# Find Best Preprocessing Steps During Model Selection
### Preliminaries

In [3]:
# Import libraries
import numpy as np
from sklearn import datasets
from sklearn.linear_model import LogisticRegression
from sklearn.model_selection import GridSearchCV
from sklearn.pipeline import Pipeline, FeatureUnion
from sklearn.decomposition import PCA
from sklearn.preprocessing import StandardScaler
from sklearn.feature_selection import SelectKBest

# set random seed
np.random.seed(0)

### Load Iris Dataset

In [4]:
#Load data
iris = datasets.load_iris()
X = iris.data
y = iris.target

### Create Proprocessing Object

We are include two different preprocessing steps: principal component analysis and a k-best feature selection.

In [5]:
# Create a combined preprocesing object
preprocess = FeatureUnion([('pca',PCA()), 
                           ('kbest', SelectKBest(k=1))])

### Create Pipeline

In [7]:
# Create a Pipeline
pipe = Pipeline([('preprocess', preprocess), ('classifier', LogisticRegression())])
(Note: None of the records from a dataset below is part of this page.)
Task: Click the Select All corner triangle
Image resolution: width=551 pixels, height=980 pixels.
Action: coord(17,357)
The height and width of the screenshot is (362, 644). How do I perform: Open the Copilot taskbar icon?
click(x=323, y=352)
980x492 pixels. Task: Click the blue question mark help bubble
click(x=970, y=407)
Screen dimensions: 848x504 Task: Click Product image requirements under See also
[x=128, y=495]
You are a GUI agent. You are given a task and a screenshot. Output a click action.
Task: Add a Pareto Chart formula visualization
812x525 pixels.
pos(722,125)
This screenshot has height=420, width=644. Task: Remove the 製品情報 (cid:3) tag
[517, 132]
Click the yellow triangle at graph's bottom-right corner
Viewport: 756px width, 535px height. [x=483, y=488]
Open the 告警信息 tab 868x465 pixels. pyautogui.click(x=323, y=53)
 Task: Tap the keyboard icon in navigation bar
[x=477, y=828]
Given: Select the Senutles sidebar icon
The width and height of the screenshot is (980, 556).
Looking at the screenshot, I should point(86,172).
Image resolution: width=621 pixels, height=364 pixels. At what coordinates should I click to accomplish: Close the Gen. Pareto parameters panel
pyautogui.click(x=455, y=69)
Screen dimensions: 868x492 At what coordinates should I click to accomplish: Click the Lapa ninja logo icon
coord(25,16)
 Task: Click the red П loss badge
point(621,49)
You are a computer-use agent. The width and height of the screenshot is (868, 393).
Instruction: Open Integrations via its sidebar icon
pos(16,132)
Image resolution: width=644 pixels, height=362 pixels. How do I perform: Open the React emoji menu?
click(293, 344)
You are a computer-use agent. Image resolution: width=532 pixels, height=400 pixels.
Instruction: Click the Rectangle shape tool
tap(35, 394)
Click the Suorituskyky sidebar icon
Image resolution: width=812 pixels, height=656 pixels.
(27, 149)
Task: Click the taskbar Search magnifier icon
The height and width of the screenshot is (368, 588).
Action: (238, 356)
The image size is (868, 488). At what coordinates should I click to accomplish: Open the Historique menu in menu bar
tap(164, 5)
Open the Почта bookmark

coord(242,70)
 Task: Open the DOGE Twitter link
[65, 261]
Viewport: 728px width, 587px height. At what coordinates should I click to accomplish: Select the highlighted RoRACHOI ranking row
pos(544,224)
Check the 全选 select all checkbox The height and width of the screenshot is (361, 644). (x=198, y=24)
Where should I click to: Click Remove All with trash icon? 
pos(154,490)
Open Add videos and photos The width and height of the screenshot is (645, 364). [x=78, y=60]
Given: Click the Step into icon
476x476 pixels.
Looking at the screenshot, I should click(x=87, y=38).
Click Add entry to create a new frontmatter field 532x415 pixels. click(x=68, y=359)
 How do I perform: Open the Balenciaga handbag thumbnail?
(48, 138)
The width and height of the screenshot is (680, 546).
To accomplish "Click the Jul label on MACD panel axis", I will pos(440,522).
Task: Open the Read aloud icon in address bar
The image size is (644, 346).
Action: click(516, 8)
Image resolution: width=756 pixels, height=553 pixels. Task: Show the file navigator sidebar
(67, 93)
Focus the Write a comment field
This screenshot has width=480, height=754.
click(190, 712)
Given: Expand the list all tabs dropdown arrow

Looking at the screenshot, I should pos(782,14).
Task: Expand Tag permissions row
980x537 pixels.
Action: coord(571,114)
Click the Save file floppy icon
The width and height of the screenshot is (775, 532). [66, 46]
### Create Search Space of Hyperparameter Values

In [8]:
# Create space of candidate values
search_space = [{'preprocess__pca__n_components': [1, 2, 3],
                 'classifier__penalty': ['l1', 'l2'],
                 'classifier__C': np.logspace(0, 4, 10)}]

### Create Gird Search

In [9]:
# Create grid search
clf = GridSearchCV(pipe, search_space, cv=5, verbose=0, n_jobs=-1)

###  Conduct Grid Searcn

In [10]:
# Fit grid search
best_model = clf.fit(X,y)

### View Best Model's Hyperparamters

In [14]:
# View best hyperparameters
print('Best Number of Principal Components: ', best_model.best_estimator_.get_params()['preprocess__pca__n_components'])
print ('Best Penalty: ', best_model.best_estimator_.get_params()['classifier__penalty'])
print ('Best C: ', best_model.best_estimator_.get_params()['classifier__C'])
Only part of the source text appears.